Start

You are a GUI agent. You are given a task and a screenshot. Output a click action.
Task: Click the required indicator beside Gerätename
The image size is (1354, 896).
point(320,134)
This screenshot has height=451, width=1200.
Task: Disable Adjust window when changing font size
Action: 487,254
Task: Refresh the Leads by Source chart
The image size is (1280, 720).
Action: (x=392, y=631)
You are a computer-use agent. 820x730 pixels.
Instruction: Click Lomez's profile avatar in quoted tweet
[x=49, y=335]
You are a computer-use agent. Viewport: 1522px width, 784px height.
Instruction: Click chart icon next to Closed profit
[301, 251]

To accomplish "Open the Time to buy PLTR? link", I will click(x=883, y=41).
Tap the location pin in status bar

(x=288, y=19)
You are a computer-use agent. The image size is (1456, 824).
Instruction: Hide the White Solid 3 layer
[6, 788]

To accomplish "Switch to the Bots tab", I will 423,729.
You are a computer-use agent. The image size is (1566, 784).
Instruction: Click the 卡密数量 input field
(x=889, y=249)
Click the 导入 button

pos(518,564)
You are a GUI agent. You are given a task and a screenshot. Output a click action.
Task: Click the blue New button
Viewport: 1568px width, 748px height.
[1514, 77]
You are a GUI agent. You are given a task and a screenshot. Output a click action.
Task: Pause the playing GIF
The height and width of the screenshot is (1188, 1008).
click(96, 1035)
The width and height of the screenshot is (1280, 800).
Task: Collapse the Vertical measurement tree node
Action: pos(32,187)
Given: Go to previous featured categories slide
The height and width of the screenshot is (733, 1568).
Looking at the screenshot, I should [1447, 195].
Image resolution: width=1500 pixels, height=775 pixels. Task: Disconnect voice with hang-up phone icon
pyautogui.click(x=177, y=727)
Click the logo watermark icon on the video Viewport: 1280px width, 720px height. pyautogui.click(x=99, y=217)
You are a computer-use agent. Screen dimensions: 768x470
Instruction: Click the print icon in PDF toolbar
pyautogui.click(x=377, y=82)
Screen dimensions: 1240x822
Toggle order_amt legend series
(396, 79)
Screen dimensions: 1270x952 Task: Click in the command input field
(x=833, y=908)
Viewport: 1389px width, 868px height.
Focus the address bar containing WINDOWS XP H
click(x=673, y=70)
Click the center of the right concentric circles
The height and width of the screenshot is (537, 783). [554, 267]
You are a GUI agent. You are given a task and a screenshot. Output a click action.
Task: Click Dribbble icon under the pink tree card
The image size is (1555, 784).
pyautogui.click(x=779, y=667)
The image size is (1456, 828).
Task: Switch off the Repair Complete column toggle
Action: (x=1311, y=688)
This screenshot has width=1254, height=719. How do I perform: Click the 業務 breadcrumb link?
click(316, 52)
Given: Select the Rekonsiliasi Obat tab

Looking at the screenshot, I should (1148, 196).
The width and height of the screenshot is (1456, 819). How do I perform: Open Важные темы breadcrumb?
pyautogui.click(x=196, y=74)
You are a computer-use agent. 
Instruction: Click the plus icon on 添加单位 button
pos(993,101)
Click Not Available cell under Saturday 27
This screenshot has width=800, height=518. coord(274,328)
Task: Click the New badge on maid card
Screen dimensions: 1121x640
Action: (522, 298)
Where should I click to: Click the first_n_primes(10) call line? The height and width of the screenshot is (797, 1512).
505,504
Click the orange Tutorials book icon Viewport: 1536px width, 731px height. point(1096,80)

End

Written problem
How many lines of the material above contain the string "icon"? Case matters, and your reply should be only the number.

Output of the task
7